Immunoblasts (IB) may occasionally acquire mirror-image nuclei so that superficially they resemble R-S cells. Most have smaller nucleoli, and deep blue plasmacytic cytoplasm, and a paranuclear hof unlike R-S cells. IBs are found in smears of RLH, and in miscellaneous conditions; most common non-neoplastic lymphadenopathy harboring IBs is infectious mononucleosis.

Table 25. Immunoblast vs. R-S Cell

Immunoblast R-S Cell
3x small mature lymphocyte > 3x small mature lymphocyte
rounded/irregular nuclei lobular or misshapen nuclear contour
1 or more nucleoli, usually spherical much larger misshapen nucleolus
occasional perinuclear hof no perinuclear hof
cytoplasm: deep blue (plasmacytoid) pale cytoplasm
bi-/multi-nucleation rare binucleation, multi-lobation

Megakaryocytes are rare in lymph node aspirates, but may be seen as a component of extramedullary hematopoiesis within a node. They simulate R-S cells due to their marked nucleomegaly, but unlike the former lack enlarged nucleoli, and typically have a lower N/C ratio. Nuclei of megakaryocytes are polylobated rather than having single nuclei or mirror image binucleation. Megakaryocytes are CD15/CD30 negative, and positive for Factor VIII, CD34, and CD31 antigens. Follicular and interdigitating dendritic cells may display nuclear enlargement as well as binucleation, and thus superficially resemble R-S cells. However, nuclei are rarely if ever as enlarged as R-S cells, and nucleoli are indistinct to absent in dendritic cells.

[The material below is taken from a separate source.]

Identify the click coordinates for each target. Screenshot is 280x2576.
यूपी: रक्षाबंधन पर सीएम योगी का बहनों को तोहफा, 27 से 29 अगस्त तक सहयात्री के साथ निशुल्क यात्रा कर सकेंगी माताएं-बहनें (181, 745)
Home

Polykaryocytes (Warthin-Finkeldey cells) are large cells, and can stand out in a reactive background. They have small, but multiple nuclei that mimic those of an osteoclast-type giant cell. Although seen rarely in reactive hyperplasia, they are not disease specific and have been described in HIV-associated lymphadenopathy, Kimura's disease, and measles lymphadenitis.